Physics of Artefacts Flashcards
What is an artefact?
An artefact is a signal in our image which obscures the reality of the object we are imaging.
What types of patient motion artefact are there?
- Gross patient motion
- Respiratory motion
- Cardiac motion
- Peristatic motion
How can motion artefacts be avoided?
- Sedation
- Gating scans (ECG, vectorcardiogram, respiratory bellows)
- Fast or non-motion sensitive sequences.
How do motion artefacts appear on an image?
Motion artefacts appear as multiple ghosts or blurring in the phase encoding direction. The outline of the object is generally visible.
How does the chemical shift artefact arise?
- The motion of electrons produces a weak magnetic field of their own, that is proportional to and opposed the applied magnetic field.
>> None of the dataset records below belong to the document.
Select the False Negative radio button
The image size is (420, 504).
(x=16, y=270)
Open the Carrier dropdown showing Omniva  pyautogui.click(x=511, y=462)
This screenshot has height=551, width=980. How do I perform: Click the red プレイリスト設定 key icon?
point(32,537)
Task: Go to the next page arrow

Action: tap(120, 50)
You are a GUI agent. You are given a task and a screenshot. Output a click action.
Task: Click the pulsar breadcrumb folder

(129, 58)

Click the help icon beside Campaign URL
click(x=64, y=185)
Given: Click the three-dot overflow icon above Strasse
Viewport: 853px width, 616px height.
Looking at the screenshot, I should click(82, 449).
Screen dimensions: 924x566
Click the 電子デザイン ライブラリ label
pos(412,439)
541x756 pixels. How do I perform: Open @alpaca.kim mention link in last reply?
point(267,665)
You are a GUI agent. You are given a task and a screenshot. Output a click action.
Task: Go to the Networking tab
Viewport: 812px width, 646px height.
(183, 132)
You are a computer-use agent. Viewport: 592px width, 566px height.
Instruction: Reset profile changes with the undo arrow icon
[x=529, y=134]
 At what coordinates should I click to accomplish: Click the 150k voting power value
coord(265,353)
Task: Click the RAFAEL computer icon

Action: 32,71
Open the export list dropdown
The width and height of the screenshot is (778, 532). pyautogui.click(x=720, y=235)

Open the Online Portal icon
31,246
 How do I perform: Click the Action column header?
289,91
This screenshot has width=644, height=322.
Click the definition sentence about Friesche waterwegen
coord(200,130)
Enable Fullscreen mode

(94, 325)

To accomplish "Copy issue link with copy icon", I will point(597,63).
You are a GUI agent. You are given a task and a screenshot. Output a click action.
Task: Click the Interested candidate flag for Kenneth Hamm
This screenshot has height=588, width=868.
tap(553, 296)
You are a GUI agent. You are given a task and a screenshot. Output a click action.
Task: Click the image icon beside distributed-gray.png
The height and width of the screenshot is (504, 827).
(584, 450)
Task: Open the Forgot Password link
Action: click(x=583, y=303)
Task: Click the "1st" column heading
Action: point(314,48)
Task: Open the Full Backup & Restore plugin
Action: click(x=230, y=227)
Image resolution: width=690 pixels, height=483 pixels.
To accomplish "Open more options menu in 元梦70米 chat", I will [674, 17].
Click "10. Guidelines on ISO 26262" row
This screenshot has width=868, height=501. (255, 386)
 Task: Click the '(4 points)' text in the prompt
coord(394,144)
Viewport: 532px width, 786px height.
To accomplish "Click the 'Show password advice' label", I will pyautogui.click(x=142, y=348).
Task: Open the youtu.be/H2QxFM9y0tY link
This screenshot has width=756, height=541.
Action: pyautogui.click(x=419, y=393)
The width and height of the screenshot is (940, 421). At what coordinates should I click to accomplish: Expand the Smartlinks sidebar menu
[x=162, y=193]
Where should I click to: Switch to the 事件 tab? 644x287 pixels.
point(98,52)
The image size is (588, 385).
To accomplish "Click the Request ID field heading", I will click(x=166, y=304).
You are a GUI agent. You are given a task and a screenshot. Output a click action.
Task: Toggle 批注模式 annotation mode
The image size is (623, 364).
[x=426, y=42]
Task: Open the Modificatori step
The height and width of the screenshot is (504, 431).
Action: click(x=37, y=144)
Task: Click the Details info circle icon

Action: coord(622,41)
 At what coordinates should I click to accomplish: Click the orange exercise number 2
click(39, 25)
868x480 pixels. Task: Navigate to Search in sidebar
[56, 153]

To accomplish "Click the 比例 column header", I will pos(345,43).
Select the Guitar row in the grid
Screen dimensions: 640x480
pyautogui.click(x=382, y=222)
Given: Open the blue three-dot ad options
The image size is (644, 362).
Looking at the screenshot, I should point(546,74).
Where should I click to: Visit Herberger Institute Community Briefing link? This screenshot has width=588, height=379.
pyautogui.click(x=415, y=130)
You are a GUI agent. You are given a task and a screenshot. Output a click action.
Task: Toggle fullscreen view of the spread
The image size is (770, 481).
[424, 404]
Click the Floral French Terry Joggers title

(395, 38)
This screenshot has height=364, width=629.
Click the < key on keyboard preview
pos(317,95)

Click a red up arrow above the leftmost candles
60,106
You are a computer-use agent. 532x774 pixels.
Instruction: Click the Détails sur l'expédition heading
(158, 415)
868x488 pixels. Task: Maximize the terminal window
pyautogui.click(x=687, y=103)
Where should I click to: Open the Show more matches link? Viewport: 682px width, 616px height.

- The nucleus experiences the vector sum of these fields, altering its precessional frequency.
- As frequency encodes position, the scanner reads this as a shift in position.
How does chemical shift artefact appear on an image?
Thick black outline on one side of a structure. Often called Indian-ink artefact.
How can chemical shift artefact be reduced?
Increasing bandwidth, however this also reduces SNR.
What is the water-fat shift in Hz?
435Hz
What causes the Phase Wrap Artefact?
- If the anatomy is not fully covered with the FOV, the excited signal from outside the image can be aliased in and over to the other side of the image.
- In parallel imaging, we can get the “hot lips” artefact where the signal wraps to the middle of the image.
How can we avoid Phase Wrap artefact?
- Cover the entire FOV in the PE direction
- Pre-Sat pulse to destroy magnetisation outside the FOV.
What artefacts arise from a FISP (Fast Imaging with Steady State Free-Precession) imaging sequence?
- Unlike other gradient echo sequences, in FISP the transverse magnetisation is not crushed between each TR.
- Therefore the off-resonance effect of the precession of fat spins can null the water signal.
How can off-resonance artefacts be minimised?
- Short TR and TE to give the widest passband signal.
- Ensure that shimming and F0 routines locate the resonance frequency in the centre of the anatomical region of interest (change routine if necessary).
- Manually offset carrier frequency (F0) to move artefact (may not be appropriate near implanted objects).
What is a zipper artefact and how can it be minimised?
- A zipper artefact happens because external RF has been detected be the scanner creating a band of speckled interference.
- Since the interference in not coherent with the phase encode gradient it extends across the images in the phase encode direction.
- Causes include external equipment (monitoring equipment etc) that has been brought inside the Faraday cage surrounding the scanner.
- Removal of the equipment will remove the artefact.